**REQUIRED ACTION**
Your answer should be a single number: how many lines in the data below hold the string "agent".
ENTRIES PROVIDED below:
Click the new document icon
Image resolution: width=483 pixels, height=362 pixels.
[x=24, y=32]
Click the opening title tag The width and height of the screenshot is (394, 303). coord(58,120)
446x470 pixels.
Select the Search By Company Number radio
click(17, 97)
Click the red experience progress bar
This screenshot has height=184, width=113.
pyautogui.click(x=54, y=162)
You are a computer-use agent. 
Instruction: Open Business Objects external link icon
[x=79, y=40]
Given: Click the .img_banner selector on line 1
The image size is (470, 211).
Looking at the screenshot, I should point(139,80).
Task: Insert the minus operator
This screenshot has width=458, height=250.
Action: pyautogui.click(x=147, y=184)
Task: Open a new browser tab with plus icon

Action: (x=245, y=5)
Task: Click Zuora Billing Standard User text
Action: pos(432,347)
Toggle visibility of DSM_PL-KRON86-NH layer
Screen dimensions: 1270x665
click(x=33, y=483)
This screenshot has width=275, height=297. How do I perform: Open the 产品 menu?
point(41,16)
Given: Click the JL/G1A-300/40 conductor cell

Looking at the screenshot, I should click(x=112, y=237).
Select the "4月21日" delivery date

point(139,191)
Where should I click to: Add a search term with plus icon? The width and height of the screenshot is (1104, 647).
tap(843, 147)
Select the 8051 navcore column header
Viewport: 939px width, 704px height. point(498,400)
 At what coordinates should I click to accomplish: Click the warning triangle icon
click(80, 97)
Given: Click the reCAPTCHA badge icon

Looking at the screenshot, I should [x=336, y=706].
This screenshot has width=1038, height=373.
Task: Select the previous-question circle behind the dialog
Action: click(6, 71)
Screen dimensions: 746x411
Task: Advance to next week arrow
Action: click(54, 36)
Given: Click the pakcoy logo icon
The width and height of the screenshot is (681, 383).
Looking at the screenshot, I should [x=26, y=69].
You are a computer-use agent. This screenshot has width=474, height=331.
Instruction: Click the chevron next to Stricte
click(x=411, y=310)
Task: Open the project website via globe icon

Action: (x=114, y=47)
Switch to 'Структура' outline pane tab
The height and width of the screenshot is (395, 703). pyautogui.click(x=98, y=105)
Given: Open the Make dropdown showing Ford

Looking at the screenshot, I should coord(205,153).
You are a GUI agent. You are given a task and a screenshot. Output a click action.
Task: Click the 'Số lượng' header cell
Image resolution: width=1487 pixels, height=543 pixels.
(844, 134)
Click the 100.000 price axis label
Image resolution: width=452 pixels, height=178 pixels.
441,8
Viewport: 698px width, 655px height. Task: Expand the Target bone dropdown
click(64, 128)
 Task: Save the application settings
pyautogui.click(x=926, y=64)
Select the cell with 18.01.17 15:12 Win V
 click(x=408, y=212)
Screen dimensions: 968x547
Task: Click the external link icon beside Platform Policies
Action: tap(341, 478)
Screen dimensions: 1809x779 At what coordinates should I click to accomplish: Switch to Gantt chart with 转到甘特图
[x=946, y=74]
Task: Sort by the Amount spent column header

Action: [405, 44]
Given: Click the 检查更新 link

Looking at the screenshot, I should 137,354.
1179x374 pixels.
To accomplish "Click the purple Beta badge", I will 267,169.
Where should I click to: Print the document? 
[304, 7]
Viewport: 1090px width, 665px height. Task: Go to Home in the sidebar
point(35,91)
End of ENTRIES PROVIDED.
**FINAL ANSWER**
3